Third Normal FormExample Move non-key-dependent attributes to a new table.
Boyce-Codd Normal Form(BCNF) After Codd proposed the first three normal forms in 1972, it was discover that the 3NF did not satisfactorily handle a more general case of undesirable functional dependencies. In other words data redundancies and the consequent modification anomalies due to functional dependencies can persist even after a relation schema is normalized to 3NF. Use this mnemonic by Brian Moran to help you remember: • 3NF, but… • All functional dependencies imply the only whole key. • "The key, the whole key, and nothing but the key, so help me Codd.“
8.2 The Motivating Exemplar Revisited Normalization concepts have been presented by analyzing 1NF, 2NF 3NF and BCNF in isolation. However in practice normal form violations rarely occur in isolation. We can see from figure 8.8a that STOCK follows 1NF because there are not composite or multi-valued attributes in it.

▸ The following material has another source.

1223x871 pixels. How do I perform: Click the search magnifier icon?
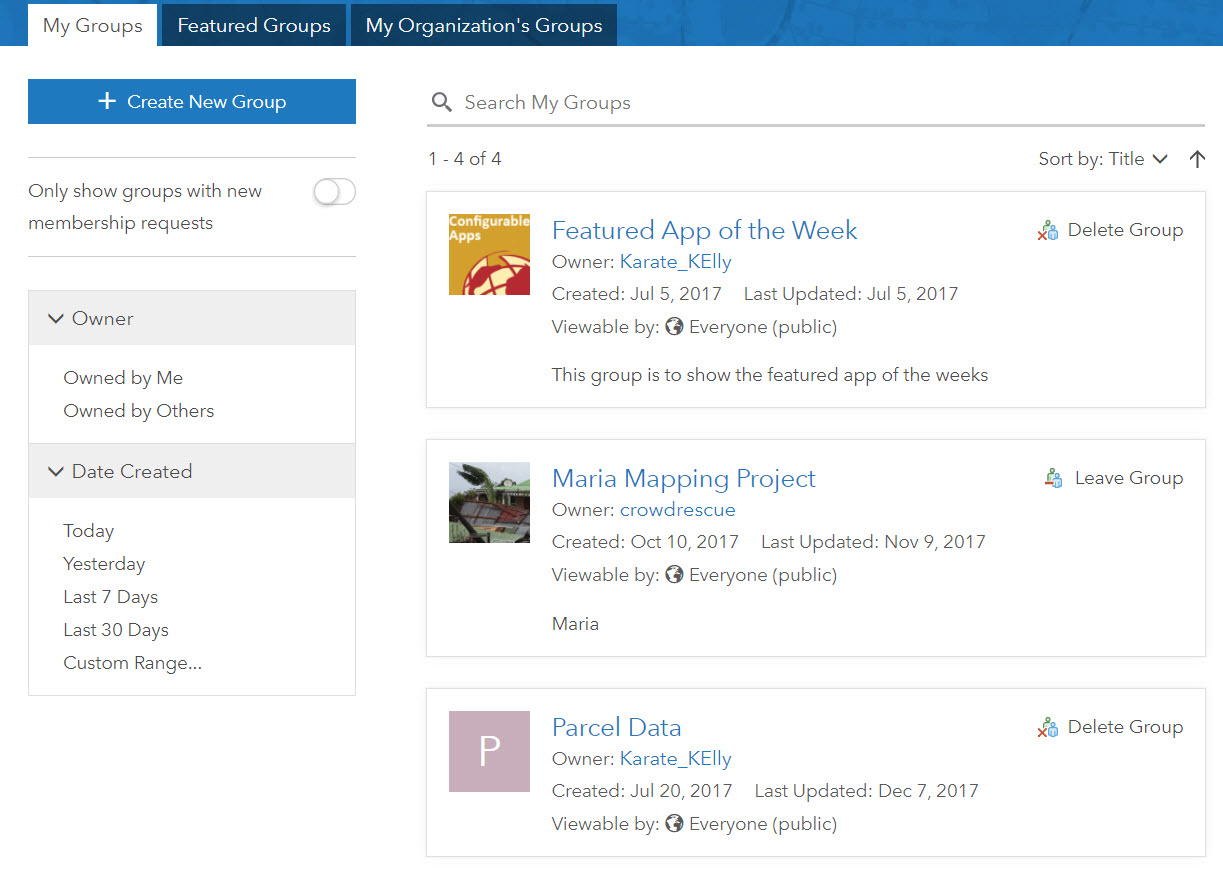441,102
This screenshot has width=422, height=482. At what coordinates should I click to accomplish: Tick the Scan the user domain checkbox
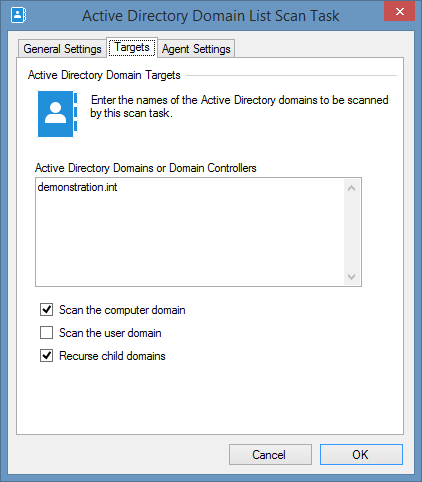[x=46, y=333]
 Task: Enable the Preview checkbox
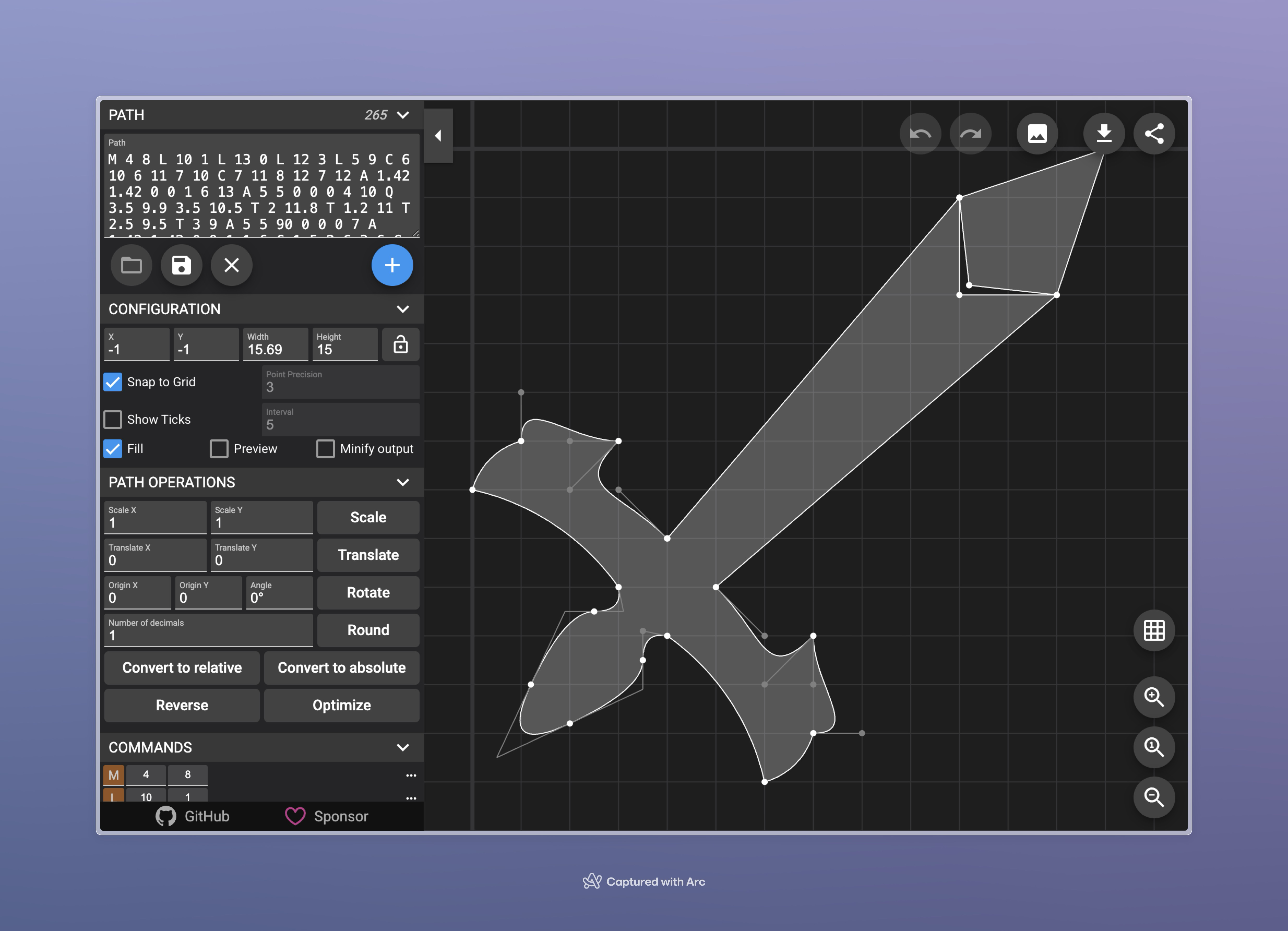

Motivating Exemplar Revisited (cont) Using Armstrong’s axioms we get {Store, Product} and {Manager, Location, Product} for candidate keys, however we choose {Store, Product} as a primary key. Now that we have the primary key for STOCK we can see that: fd1, fd2, fd3 and fd4 violates 2NF in STOCK fd6 violates 3NF in STOCK. fd7 violates BCNF in STOCK To fix all of the violations above we must decompose the relational schema D:{R1 R2 R3 R4 R5}
Motivating Exemplar Revisited (cont) • This section is very confusing in my opinion. So for better understanding please read it more then once. • After reading a couple of times we should be able to know how to decompose the base relation schema under investigation and know if our decomposition is complete and correct without looking at the same data. • A decomposition is “complete” when it is a dependency-preserving lossless-join decomposition. Preservation of FDs is a verification process and is accomplished by inspecting the decomposition to see if the union of the FDs hold on individual relation schema of D is a cover for F. This is demonstrated in Section 8.1.5.1.You should also test for the lossless-join property, the method for testing is presented in Section 8.1.5.2.